Mr Soro announced on Sunday evening that they had surrounded Abidjan, and there was panic among Mr Gbagbo's troops.

"The situation is now ripe for a rapid offensive," he told Mr Ouattara's television station, TCI.

"The operation will be rapid because we have discovered the exact number of operational tanks on the ground. Ivorians must trust in the Republican forces."

Mr Ouattara's forces captured most of the country after mounting a major offensive a week ago.

But the battle for Abidjan has been much harder in a city where Mr Gbagbo draws much of his support.

The BBC's John James in the central city of Bouake says pro-Gbagbo state television has become notably fiercer in the last 24 hours.

People have been urged to come out and form a human shield around Mr Gbagbo's residence.

Broadcasts have accused French peacekeepers of being an "occupying force" intent on genocide.

The French have taken control of Abidjan airport from the UN mission and are beefing up their force to 1,650 soldiers.

'Drogba's town attacked'

The French military say the aim is to allow commercial flights to resume so foreign citizens can be evacuated.

Former colonial ruler France has had peacekeepers in Ivory Coast since its civil war, which began in 2002 and ended two years later.

Mr Gbagbo's spokesman, Abdon George Bayeto, told the BBC's World Today programme on Monday there was an international plot against the incumbent president.

"When it comes to a fight we are going to put up a fight," he said. "The president is not going to step down."

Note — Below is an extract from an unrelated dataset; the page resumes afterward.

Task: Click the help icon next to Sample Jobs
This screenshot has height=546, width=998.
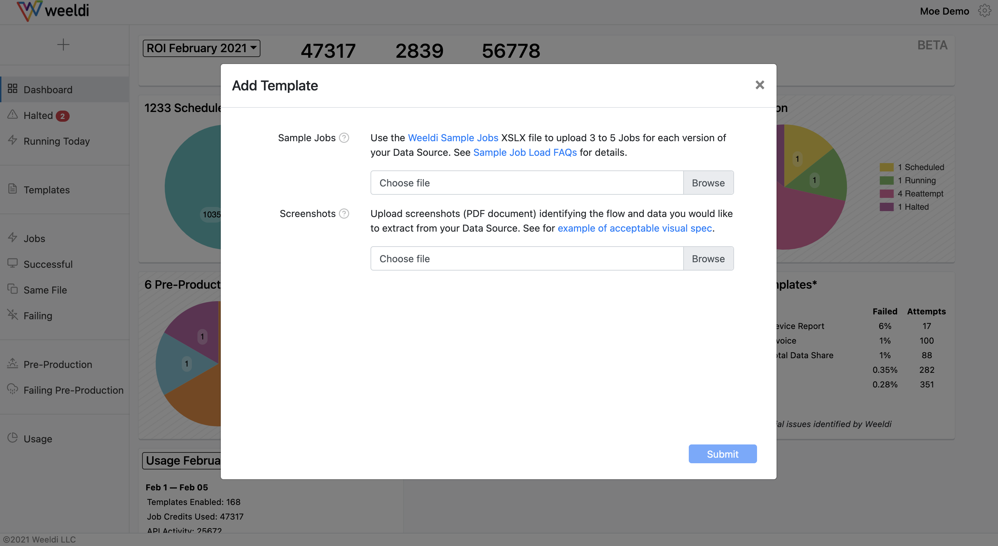Action: click(x=344, y=138)
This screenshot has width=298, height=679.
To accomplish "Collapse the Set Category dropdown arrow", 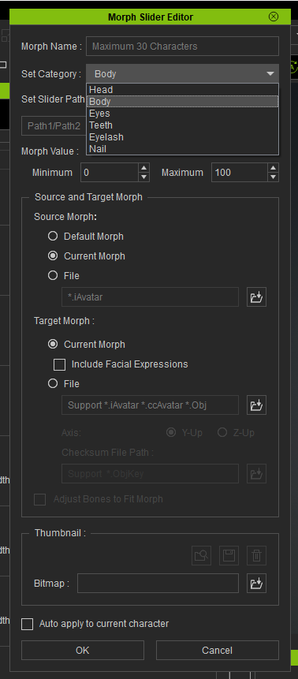I will [270, 73].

He also said Chelsea footballer Didier Drogba's father's hometown of Guiberoua, in western Ivory Coast, had been attacked on Sunday and people killed there.

UN peacekeepers are protecting tens of thousands of civilians who have taken refuge in the compound of a church in the western town of Duekoue.

The UN says more than 330 people died last week as Mr Ouattara's forces took over the town.

More than 100 of them were killed by Mr Gbagbo's troops, it adds.

Mr Ouattara's officials blamed the deaths on fighting between local militias, and said he would welcome an international inquiry.